How to Calibrate a Monitor
With an i1Display 2

Part 11 - Ambient Light Measurement

Another useful feature of the Eye One Display is its ability to take ambient light measurements which will help those interested in setting up the ideal working environment for colour accuracy.  To a lesser extent it may also affect the settings you choose to calibrate to.

Assuming your Colorimeter is plugged in attach the ‘Ambient Light Head’.  If you examine the ambient light head you will see 3 tabs that need to snap into place. It’s a tight fit so I present the fat end with the two lugs first and gently press everything together. Be careful also when you remove the head not to force it. I release the lugs one by one starting at the fat end (Further info: Removing i1 Display Ambient Light Head ).

Next click the ‘Calibrate’ button as shown below

Calibrate

You should get a message saying ‘Eye One Calibration was successful’ Click the right arrow to continue.

Hold the Eye-One so that the senor is pointing out from your screen (you are measuring the light that falls onto the screen) and click the ‘measure’ button.

Measure

A great result would be around 5000k at 50 Lux. If the measurements at your workspace are outside the green bands shown, then from a colour accuracy point of view your work area is not as ideal as it could be. This doesn't mean you’re doomed to bad results when making colour adjustments on screen but you should be aware of the influences at play.

Illuminance

Illuminance is probably the easiest thing to get right since it's a matter of adding or subtracting lights from your work area.

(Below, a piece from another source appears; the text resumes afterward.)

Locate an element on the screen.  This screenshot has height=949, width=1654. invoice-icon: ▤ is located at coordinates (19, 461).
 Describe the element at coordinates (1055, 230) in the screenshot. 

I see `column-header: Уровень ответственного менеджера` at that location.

I have observed that there is a practical relationship between Illuminance (working environment), Luminance (screen) and the lightness/darkness of someone's final images.  Taking our earlier monitor calibration settings of 100 cd/m^2 : If the light around your workstation is relatively bright, your screen will be relatively dim.  Often in this scenario your perception of the lightness or darkness of an image is distorted and you will feel the image is darker than it should be.  Consequently you might lighten it, too much , which will cause a lighter, thinner than expected print. 

The opposite is often true:  If the surrounding environment is too dim, many people end up darkening their image too much.  This is not the only reason prints turn out too light or dark but, if you are having trouble it is very much an aspect to consider.

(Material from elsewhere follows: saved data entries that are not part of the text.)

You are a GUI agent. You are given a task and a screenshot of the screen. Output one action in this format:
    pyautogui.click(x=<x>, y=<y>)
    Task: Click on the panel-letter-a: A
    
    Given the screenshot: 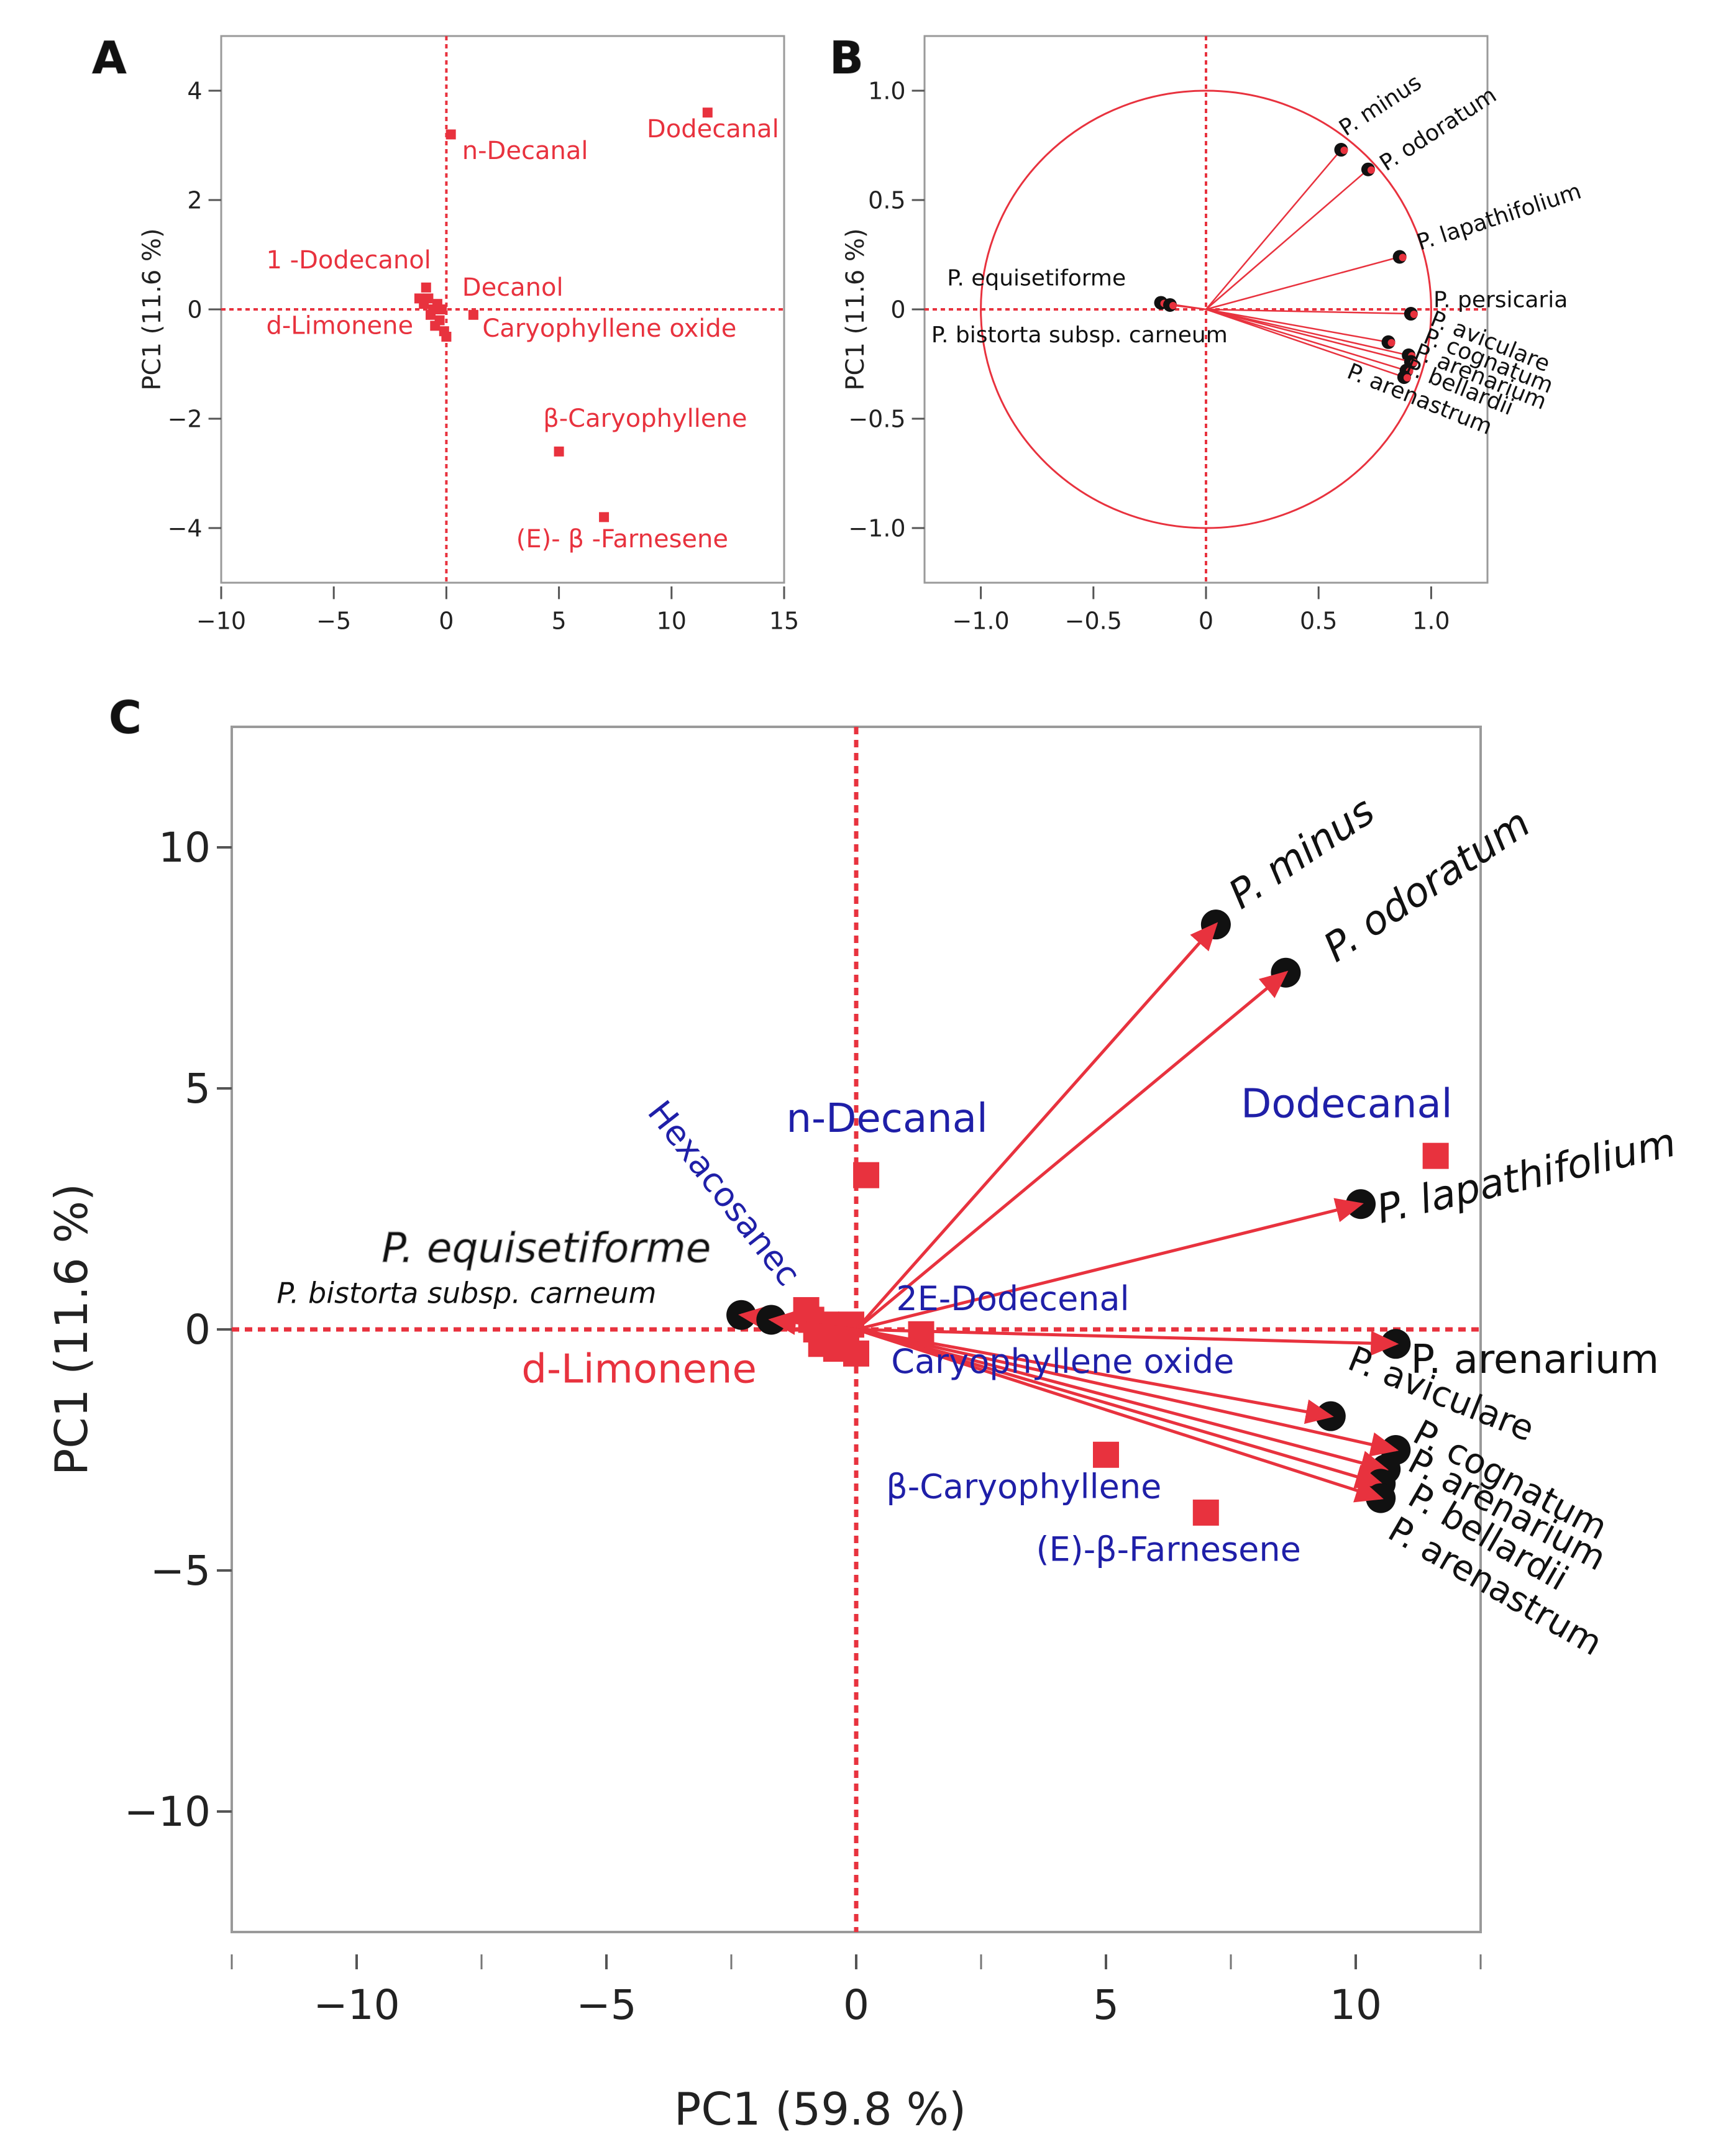 What is the action you would take?
    pyautogui.click(x=109, y=58)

There is no single figure that is correct for either monitor Luminance or environment Illuminance. The great thing about being human is that we are all different and this is why we need to tailor these variables to our own needs. Assuming the illuminance measured at you workstation is neither miles too bright nor miles to dim it is quite legitimate to re-calibrate your monitor to a lower or higher Luminance, if you feel it will help YOU get more accurate results.

Colour Temperature

The colour temperature at your workstation has an impact on colour precision.  Say for example your room is lit by ordinary halogen downlights.  The colour temperature is likely to be too warm at around 3400k.  Assuming you have light or neutral coloured walls; they will bath your work station in warm light.  This may influence you into thinking that the images on your screen are a little cooler (more blue) than they actually are which may cause you to warm them up slightly too much.

For colour critical work consider changing your ambient lighting to a D50 lighting solution. The best D50 light bulb is SoLux

Conclusion

It pays to optimize your workstation environment for ultimate colour accuracy.  If you are earning a living from your images this is a relatively small investment that will pay for itself, through the improved quality of your final images.